Chris Bloomfield was shot by police at a Mill Bay trailer park in 2018. Two RCMP officers have now been cleared in his shooting. (Facebook photo)

Chris Bloomfield was shot by police at a Mill Bay trailer park in 2018. Two RCMP officers have now been cleared in his shooting. (Facebook photo)

Watchdog clears 2 Mounties in 2018 shooting death of man in Mill Bay home

Chris Bloomfield killed Nov. 10, 2018

The Independent Investigations Office has cleared two RCMP officers in the shooting death of a man in Mill Bay in November of 2018.

On Nov. 10, 2018, officers from the Shawnigan Lake RCMP detachment were following up on an assault investigation in the 1100 block of Shawnigan-Mill Bay Road.

Shortly after noon on that day, officers arrived at a home in the Cedar Creek Mobile Home Park to arrest Chris Bloomfield in connection with the assault.

RELATED: Who was Chris Bloomfield, the Mill Bay man shot by police?

RELATED: Investigation continues into police shooting of Cowichan’s Chris Bloomfield

When they entered the residence, Bloomfield advanced on them with what police described as an “edged weapon.” Officers attempted to subdue him with a Taser, but were unsuccessful. Police then fired shots, with five of six hitting the man.

He was transported to hospital, where he succumbed to his injuries.

The IIO found that officers were justified in fearing for their lives and safety during the incident.

Autopsy results found that Bloomfield was intoxicated on numerous drugs that day, finding cannabis, codeine, ecstasy, cocaine, benzoylecgonine, ketamine, an antihistaminie and hallucinogen methoxyphencyclindine in his blood.

Following the hit from the Taser being ineffective to subdue Bloomfield, the situation became critical.

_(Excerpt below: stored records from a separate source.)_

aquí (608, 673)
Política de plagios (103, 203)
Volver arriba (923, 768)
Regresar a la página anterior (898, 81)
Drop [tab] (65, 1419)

“The evidence is that consequently AP [Bloomfield] was able to turn his attention from SO1 [subject officer 1] to SO2 [subject officer 2] and to charge him, stabbing or slashing with the knife,” the IIO report from Chief Civilian Director Ronald J. MacDonald reads. “The statements of both officers include this allegation, and the cut on the finger of SO2’s glove corroborates it. In those circumstances, SO2 was faced with a very real threat of grievous bodily harm or death. There were reasonable grounds for SO2 to believe that it was necessary for the purpose of self-preservation to use lethal force in response, and SO1 was similarly justified in using lethal force to defend both SO2 and himself.

“Accordingly, as the Chief Civilian Director of the IIO, I do not consider that there are reasonable grounds to believe that an officer may have committed an offence under any enactment and therefore the matter will not be referred to Crown counsel for consideration of charges,” the report concludes.

MacDonald further noted that the timeline of the investigation that has taken more than two years to complete is partly due to the RCMP officers involved taking 19 months to submit written statements about the incident. The watchdog cannot mandate officers to talk to the investigators nor seize their notes and reports. Without this information, MacDonald said, the IIO could not make its determination, as the officers were the only witnesses to see the shooting.